PROBLEMS AND TASKS ->
[a] From the article on Ajay Banga's remarks below, reproduce the passage from "On prices, he" to "a six-month period." word for word.
[b] Answer these questions using the article on Ajay Banga's remarks below:
(i) What probable global GDP growth rate was the world on track for before the recent fighting?
(ii) By up to how much could inflation be pushed up as a result of the conflict?
(iii) What share of undisbursed funds from previously approved programs can countries request through the crisis response windows?
[c] List every figure in the article on Ajay Banga's remarks below that is expressed as a percentage or in percentage points.

TEXT EXCERPT ->
World Bank President Ajay Banga said the ongoing war in the Middle East will produce some degree of weaker global growth and higher inflation, irrespective of the speed with which the conflict is resolved.
Speaking at an event hosted by the Atlantic Council, timed ahead of next week's meetings of the World Bank and the International Monetary Fund, Banga said the World Bank has mechanisms that allow it to move funds rapidly to countries affected by the hostilities. He noted the institution used similar crisis windows to quickly disburse billions of dollars during the height of the COVID-19 crisis.
The magnitude of the economic hit, Banga said, will hinge on how severely and for how long energy markets are disrupted. A quick resolution, he said, would permit some normalization within a few months, while a protracted disruption could stretch effects out to six to eight months.
Banga set out potential effects on headline growth and inflation using the World Bank's baseline before the conflict as a reference point. He said the world was on track for probable GDP growth of 2.83% before the recent fighting. From that starting point, he estimated the conflict could shave between 0.3% and 0.4% off global growth in a baseline scenario, and could reduce growth by more than 1 percentage point if disruptions are longer and more severe.
On prices, he said inflation could be pushed up by as much as 0.9 percentage points as a result of the conflict.
Banga said finance ministers and central bankers gathering in Washington were expected to talk about how the World Bank and the IMF could assist countries that are suffering from higher energy costs and supply chain interruptions stemming from the war. He highlighted the World Bank's crisis response windows - provisions within World Bank rules that let countries request quick access to 10% of undisbursed funds from previously approved programs.
Using those crisis windows, Banga said countries hit by the conflict could potentially obtain around $30 billion over the next two to three months, and that up to $70 billion could be made available over a six-month period.
At the same time, he warned policymakers that responding to price shocks by expanding subsidies could exacerbate fiscal strain. Banga urged caution so that short-term support measures do not create larger fiscal problems in later years.
The World Bank chief's remarks framed the immediate policy challenge as twofold: deploy timely financial support where needed, while avoiding measures that would deepen fiscal vulnerabilities over time. The ultimate scale and timing of the macroeconomic impact, he said, will depend on how energy market disruptions evolve and how long they persist.

STUDY MATERIAL ->
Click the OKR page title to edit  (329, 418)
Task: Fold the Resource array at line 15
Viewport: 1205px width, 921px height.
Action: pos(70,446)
--
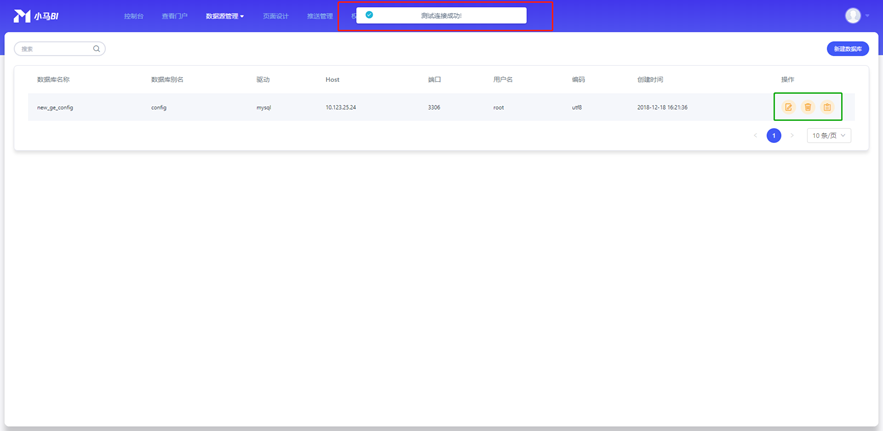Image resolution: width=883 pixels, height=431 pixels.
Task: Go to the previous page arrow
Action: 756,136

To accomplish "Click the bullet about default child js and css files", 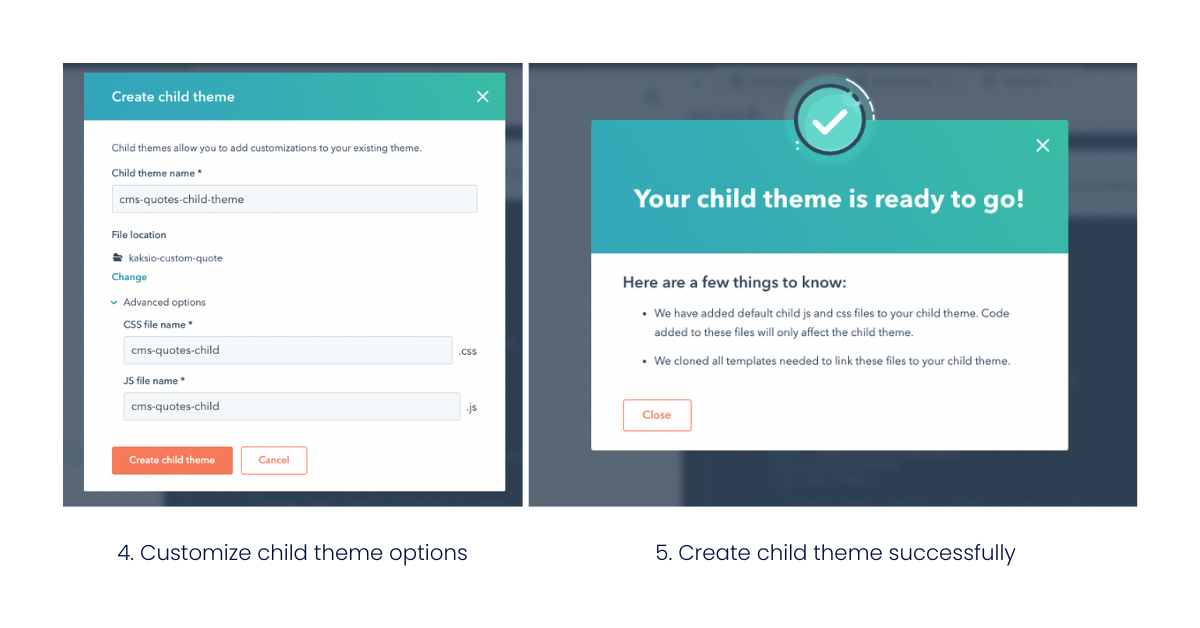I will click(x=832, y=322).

ANSWER SET ->
[a]
On prices, he said inflation could be pushed up by as much as 0.9 percentage points as a result of the conflict.
Banga said finance ministers and central bankers gathering in Washington were expected to talk about how the World Bank and the IMF could assist countries that are suffering from higher energy costs and supply chain interruptions stemming from the war. He highlighted the World Bank's crisis response windows - provisions within World Bank rules that let countries request quick access to 10% of undisbursed funds from previously approved programs.
Using those crisis windows, Banga said countries hit by the conflict could potentially obtain around $30 billion over the next two to three months, and that up to $70 billion could be made available over a six-month period.

[b]
(i) 2.83%
(ii) As much as 0.9 percentage points
(iii) 10%

[c]
- 2.83%
- 0.3%
- 0.4%
- 1 percentage point
- 0.9 percentage points
- 10%